1937
yılında, Adana'da doğdu. Sanatsal çalışmalarından dolayı defalarca soruşturmaya uğradı. Yaşamı boyunca, toplam 12 yıl cezaevinde yattı. 1981 Ekim'inde, izinli çıktığı Isparta yarı-açık cezaevine dönmeyerek, yurtdışına çıktı. Paris'e yerleşti.

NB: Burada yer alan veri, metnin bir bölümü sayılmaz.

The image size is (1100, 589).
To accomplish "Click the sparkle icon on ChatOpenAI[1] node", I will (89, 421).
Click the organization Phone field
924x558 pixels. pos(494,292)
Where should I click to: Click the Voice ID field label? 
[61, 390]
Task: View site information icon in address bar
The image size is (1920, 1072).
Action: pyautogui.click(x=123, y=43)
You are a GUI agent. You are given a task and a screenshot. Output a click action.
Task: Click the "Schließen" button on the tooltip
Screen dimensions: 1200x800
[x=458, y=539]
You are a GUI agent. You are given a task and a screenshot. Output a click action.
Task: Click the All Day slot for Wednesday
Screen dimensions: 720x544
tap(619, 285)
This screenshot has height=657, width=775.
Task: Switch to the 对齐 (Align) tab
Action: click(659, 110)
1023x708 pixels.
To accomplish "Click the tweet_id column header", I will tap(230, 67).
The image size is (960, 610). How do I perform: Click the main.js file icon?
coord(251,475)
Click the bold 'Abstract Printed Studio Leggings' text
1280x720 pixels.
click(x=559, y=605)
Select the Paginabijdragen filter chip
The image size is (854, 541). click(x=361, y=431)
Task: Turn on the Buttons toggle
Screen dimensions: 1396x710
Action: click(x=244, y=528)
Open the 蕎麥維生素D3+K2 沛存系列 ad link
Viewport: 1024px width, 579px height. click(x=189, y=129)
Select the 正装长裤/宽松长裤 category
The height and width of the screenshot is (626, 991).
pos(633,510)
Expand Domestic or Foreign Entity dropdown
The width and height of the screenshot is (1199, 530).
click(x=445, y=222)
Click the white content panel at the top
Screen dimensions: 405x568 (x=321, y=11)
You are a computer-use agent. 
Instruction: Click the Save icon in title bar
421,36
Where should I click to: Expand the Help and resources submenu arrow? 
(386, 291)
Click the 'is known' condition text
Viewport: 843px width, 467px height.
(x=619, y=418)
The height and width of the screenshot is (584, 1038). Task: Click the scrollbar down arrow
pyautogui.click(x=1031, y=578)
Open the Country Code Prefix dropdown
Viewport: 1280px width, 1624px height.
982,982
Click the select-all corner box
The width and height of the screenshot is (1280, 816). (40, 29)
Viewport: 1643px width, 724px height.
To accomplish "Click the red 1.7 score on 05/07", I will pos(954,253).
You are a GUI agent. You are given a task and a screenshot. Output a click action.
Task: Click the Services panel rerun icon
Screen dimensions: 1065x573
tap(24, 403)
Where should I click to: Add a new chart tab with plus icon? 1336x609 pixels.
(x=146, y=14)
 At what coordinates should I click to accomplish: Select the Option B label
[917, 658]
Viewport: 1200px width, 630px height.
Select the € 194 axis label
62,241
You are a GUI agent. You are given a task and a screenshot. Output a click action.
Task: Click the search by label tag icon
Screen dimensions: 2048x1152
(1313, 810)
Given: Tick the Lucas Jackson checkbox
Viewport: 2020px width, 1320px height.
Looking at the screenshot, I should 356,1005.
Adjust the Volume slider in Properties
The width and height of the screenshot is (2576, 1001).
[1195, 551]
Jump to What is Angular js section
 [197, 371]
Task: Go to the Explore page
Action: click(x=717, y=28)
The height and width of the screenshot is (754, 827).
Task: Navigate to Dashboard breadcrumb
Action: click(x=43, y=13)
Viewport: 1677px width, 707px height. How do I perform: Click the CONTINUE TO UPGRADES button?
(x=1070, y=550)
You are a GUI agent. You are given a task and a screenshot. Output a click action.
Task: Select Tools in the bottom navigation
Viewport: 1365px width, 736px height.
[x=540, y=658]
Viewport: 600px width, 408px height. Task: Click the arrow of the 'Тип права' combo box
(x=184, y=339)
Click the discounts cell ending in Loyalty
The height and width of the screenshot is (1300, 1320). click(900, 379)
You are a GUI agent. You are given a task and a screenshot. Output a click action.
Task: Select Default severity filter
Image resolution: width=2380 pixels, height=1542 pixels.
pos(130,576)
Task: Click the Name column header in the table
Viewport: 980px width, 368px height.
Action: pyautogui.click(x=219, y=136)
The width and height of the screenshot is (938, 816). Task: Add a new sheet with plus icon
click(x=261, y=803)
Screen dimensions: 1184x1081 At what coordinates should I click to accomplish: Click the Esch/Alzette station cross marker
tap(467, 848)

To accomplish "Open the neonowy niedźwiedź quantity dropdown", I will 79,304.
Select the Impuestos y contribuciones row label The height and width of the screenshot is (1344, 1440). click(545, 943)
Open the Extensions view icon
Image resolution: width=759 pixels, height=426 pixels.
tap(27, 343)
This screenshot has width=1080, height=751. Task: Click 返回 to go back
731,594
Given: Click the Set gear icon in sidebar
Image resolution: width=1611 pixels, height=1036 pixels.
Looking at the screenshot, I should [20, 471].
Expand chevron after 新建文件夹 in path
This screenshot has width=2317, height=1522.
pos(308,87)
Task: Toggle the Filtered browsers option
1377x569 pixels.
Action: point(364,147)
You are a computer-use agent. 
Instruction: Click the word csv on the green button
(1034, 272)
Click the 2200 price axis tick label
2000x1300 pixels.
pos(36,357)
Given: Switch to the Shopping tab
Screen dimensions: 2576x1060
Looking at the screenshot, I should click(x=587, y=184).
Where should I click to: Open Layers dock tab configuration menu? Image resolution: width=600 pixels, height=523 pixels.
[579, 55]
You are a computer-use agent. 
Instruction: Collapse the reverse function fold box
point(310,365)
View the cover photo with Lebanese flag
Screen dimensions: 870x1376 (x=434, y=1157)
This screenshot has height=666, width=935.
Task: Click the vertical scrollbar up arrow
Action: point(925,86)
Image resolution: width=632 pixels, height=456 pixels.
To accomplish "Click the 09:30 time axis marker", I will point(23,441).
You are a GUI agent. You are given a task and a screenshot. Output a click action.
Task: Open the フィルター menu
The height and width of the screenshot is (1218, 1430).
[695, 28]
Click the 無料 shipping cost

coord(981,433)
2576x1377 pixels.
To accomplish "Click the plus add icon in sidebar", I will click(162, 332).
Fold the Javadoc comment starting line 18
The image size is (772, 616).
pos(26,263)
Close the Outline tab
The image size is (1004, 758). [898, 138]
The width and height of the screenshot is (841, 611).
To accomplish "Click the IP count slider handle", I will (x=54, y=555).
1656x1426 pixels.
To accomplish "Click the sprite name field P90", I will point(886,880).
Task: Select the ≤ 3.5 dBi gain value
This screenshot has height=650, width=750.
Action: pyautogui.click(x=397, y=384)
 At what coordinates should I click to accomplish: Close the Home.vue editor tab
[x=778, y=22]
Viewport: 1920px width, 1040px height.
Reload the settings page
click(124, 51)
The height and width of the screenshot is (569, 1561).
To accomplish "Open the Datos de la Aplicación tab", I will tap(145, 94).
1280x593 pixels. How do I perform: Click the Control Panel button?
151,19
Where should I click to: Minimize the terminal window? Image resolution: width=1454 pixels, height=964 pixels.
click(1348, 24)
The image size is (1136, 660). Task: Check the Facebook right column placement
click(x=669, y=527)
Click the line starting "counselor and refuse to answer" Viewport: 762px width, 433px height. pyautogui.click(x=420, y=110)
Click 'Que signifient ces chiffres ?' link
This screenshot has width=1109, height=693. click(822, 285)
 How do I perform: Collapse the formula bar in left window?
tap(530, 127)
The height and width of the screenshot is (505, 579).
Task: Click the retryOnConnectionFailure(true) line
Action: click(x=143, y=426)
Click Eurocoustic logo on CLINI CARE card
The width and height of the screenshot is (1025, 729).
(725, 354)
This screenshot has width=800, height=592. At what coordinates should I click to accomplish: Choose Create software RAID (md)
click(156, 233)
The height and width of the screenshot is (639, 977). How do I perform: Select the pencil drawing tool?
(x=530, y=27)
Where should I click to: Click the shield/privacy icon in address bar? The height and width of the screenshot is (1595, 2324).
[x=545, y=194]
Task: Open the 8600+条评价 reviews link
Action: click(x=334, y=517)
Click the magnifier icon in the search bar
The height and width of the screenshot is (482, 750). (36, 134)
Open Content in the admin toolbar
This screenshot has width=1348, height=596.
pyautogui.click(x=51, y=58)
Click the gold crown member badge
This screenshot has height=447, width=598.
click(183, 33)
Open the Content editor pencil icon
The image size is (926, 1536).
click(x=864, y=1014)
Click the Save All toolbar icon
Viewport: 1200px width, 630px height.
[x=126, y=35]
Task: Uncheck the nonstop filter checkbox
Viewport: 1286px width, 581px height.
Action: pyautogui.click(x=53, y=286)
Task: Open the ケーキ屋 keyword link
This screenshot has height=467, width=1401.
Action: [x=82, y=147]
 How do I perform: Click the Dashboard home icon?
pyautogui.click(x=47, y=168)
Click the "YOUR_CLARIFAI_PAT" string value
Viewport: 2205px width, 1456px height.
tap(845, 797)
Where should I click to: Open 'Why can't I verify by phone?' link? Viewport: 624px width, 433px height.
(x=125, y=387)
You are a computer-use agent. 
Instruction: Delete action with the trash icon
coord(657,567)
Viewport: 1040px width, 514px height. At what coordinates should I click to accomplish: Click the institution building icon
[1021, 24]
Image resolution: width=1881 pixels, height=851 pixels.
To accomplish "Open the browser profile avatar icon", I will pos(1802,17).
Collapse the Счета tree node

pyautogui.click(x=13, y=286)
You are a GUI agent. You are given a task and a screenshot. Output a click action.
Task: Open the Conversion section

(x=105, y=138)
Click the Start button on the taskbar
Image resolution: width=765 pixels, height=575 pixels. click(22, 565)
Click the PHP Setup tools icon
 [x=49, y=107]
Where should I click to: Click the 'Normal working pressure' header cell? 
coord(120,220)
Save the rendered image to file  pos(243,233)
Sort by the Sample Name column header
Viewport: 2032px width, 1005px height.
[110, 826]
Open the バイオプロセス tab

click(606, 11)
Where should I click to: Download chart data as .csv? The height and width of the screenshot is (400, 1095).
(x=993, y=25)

Kürt Enstitüsü'nün kuruluşunda kurucu üye olarak yeraldi.
'
'Yol'' filmi ile, 1982 Cannes Film Şenliği Büyük Ödülü'nü
aldı.
9 Eylül 1984'te yakalandığı amansız hastalıktan kurtulamayarak, hayalindeki
projeleriyle birlikte sonsuz yolculuğuna çıktı...
Sanat,
toplumun aynasıdır. Bu aynaya bakan her herkes,
biraz da kendisinden birşeyler görür. Gördükleriyle
kendisi arasında bir bağ kurmaya çalışır.
Bir
dönemin tanıklığını en iyi şekilde beyaz perdeye aktaran Yılmaz Güney, sanatçı kimliğinden ötürü hep
sıkıntılarla karşılaştı. Ömrünün önemli
bir bölümünü cezaevlerinde geçirdi.
Egemen
çevreler tarafından bir asi, hatta bir katil olarak
nietelendirilen Yılmaz Güney, ezilen, horlanan
ve baskı gören kitlelerin kalbinde
"Çirkin
Kral" olarak taht kurdu, kendi filmlerinde onların dertlerini, sıkıntılarını ve sevinçlerini ustaca işledi.
Bu
özelliğinden dolayı toplumun her kesimi onun kişiliğinde ve sanatında kendinden birşeyler buluyor, kendilerine göre
onu ve sanatını tanımlıyorlardı.
Işte bu nedenle kimileri, Yılmaz Güney'i bir enternasyonalist,
usta bir devrimci ve düşünür olarak tanımladi.
Kimileri
ise, onun yazar ve sanatçı kimliğini görmezden gelerek, siradan
bir kabadayı olarak tanımladı.
Ama
O, hernekadar sinemasını ve yazarlığını Türkçe icra edip ve bu kimliğiyle Türk sinemasına ve sanatına büyük katkı yaptıysa da, bir Kürt olarak yaşama veda etti.
Erken
gelen bir ölümle aramizdan ayrılşı, sürgünde de olsa
kendi ana dilinde ürün verebilme isteğini engeledi.
Ölümüyle,
Türk sineması "Çirkin
Kral"ını kaybederken, Kürt sanatı ise, onun katacağı zenginlikten yoksun kaldı.